Frauen-Wehrpflicht kann kein Tabu bleiben

Dieses Video stammt vom Wiener Wahlkampf Juli 2010, kann also als Anstoß zur „Idee“ des Wiener Bürgermeisters zur Abhaltung einer Volksabstimmung angesehen werden:

Der folgende Text wurde am 17. Dezember 2012 als Presseaussendung der MÄNNERPARTEI verschickt, also deutlich vor der aktuellen Diskussion um Frauen-Wehrpflicht ab 8. Jänner 2013:

Bei der Volksbefragung im Jänner werden drei Themen behandelt: Die Anforderungen an ein modernes Heer, die Rolle der Zivildiener im Sozialsystem und die Geschlechtergerechtigkeit. Derzeit gilt die Wehrpflicht nur für Männer. Aber die Frage nach Gleichberechtigung wird im Jänner gar nicht gestellt. Alle drei Themen werden in eine Frage verpackt. Was wird nach dem 20. Jänner wirklich passieren?

Derzeit werfen insbesondere die Regierungsparteien beim Thema Gerechtigkeit eifrig Nebelkerzen. Die SPÖ behauptet, der Frauenanteil im Heer würde nur ohne Wehrpflicht steigen und die ÖVP versucht, männliche Zwangsarbeit mit der angeblichen Lohnschere und der Mehrfachbelastung der Frauen zu rechtfertigen. Hinter diesen Ablenkungsmanövern steckt ein 100 Jahre altes Tabu. Eigentlich haben Männer das allgemeine Wahlrecht deswegen bekommen, weil sie auch die allgemeine Wehrpflicht hatten. Die Frauenorganisationen haben dann erklärt, dass Frauen ohnehin schon genug Opfer durch die Geburt der Kinder auf sich nehmen müssten und auf diese Weise das Wahlrecht ohne eine entsprechende Pflicht bekommen.

Aber die Welt hat sich in 100 Jahren geändert. Keine Frau muss heute mehr ein Kind bekommen. Eigentlich musste das auch vor 100 Jahren keine Frau. Es gab und gibt keine Gebärpflicht. Bald bekommt ohnehin nur mehr jede zweite Frau Kinder. Statt einer Gebärpflicht haben wir heute die gesetzliche Pflicht zur Gleichstellung der Geschlechter. Und hier offenbart sich die Doppelmoral aller Parlamentsparteien. Der Frauenanteil in technischen Berufen kann nur durch Zwangsquoten gesteigert werden, aber Frauen werden freiwillig in Scharen zum Bundesheer gehen? Die vollständige Gleichstellung der Geschlechter kann erreicht werden, ohne einseitige Männerpflichten abzuschaffen?

####

AUFGABE —
Geben Sie aus dem Text zur Frauen-Wehrpflicht den Abschnitt wortgetreu wieder, der mit „Dieses Video stammt“ beginnt und mit „Jänner wirklich passieren?“ endet.

BEREITGESTELLTES MATERIAL —
####

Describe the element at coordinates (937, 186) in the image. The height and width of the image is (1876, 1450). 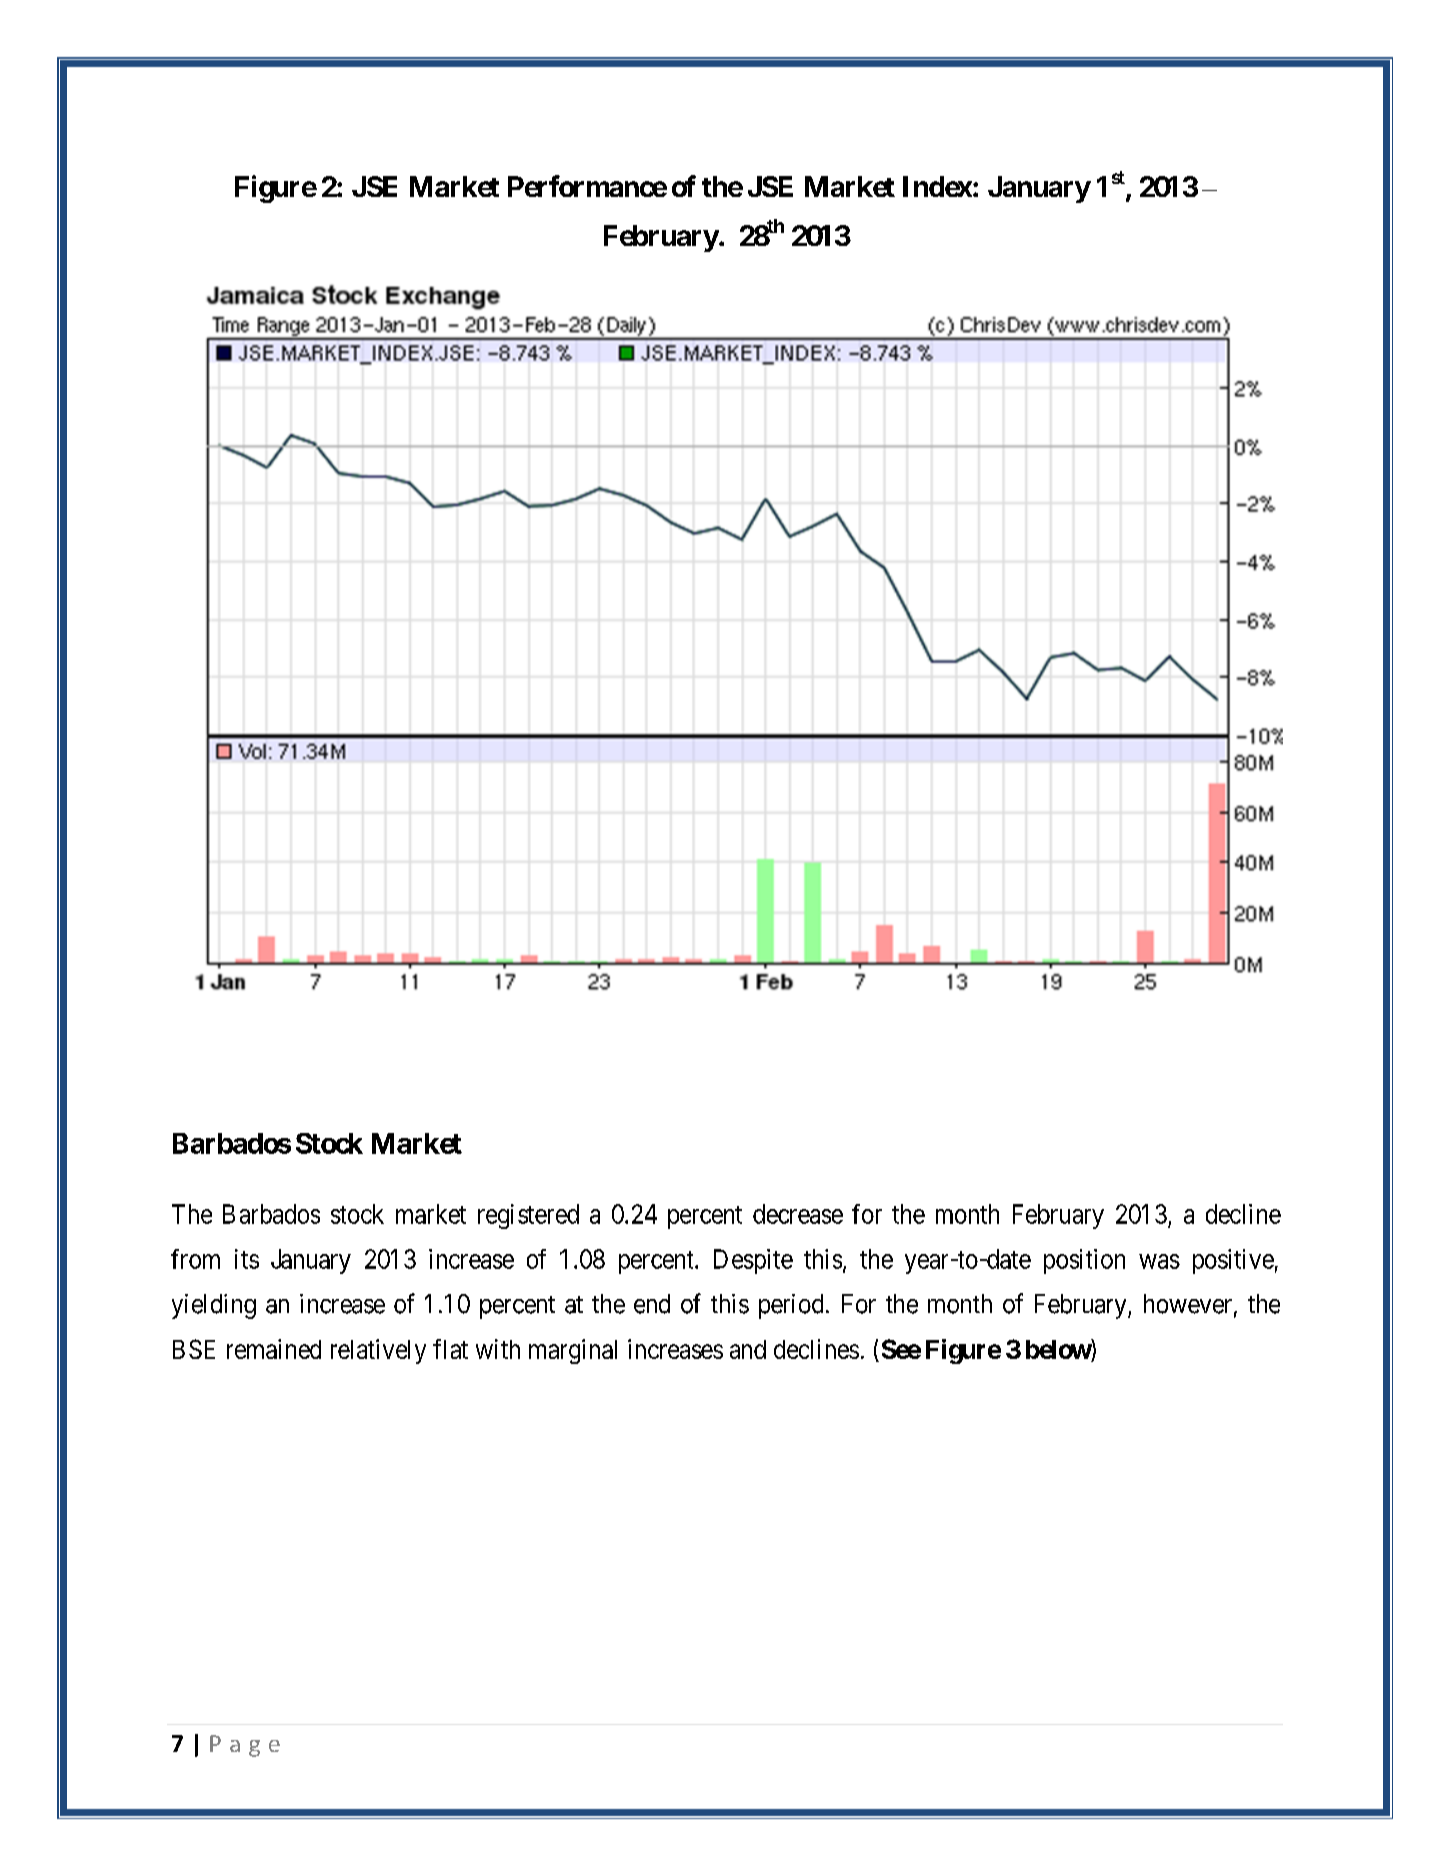
I see `Index` at that location.
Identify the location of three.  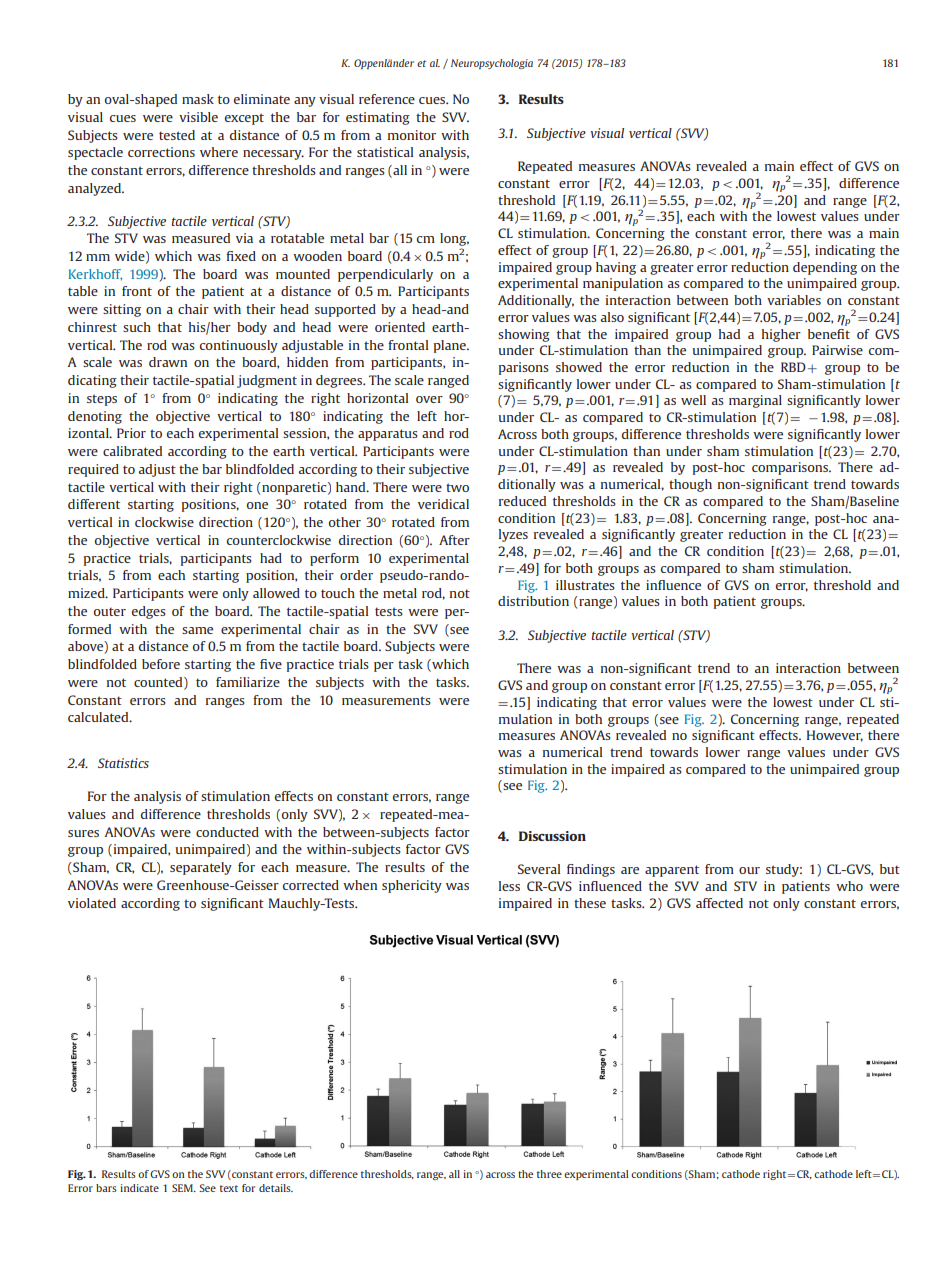
(549, 1174).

####

LÖSUNG —
Dieses Video stammt vom Wiener Wahlkampf Juli 2010, kann also als Anstoß zur „Idee“ des Wiener Bürgermeisters zur Abhaltung einer Volksabstimmung angesehen werden:

Der folgende Text wurde am 17. Dezember 2012 als Presseaussendung der MÄNNERPARTEI verschickt, also deutlich vor der aktuellen Diskussion um Frauen-Wehrpflicht ab 8. Jänner 2013:

Bei der Volksbefragung im Jänner werden drei Themen behandelt: Die Anforderungen an ein modernes Heer, die Rolle der Zivildiener im Sozialsystem und die Geschlechtergerechtigkeit. Derzeit gilt die Wehrpflicht nur für Männer. Aber die Frage nach Gleichberechtigung wird im Jänner gar nicht gestellt. Alle drei Themen werden in eine Frage verpackt. Was wird nach dem 20. Jänner wirklich passieren?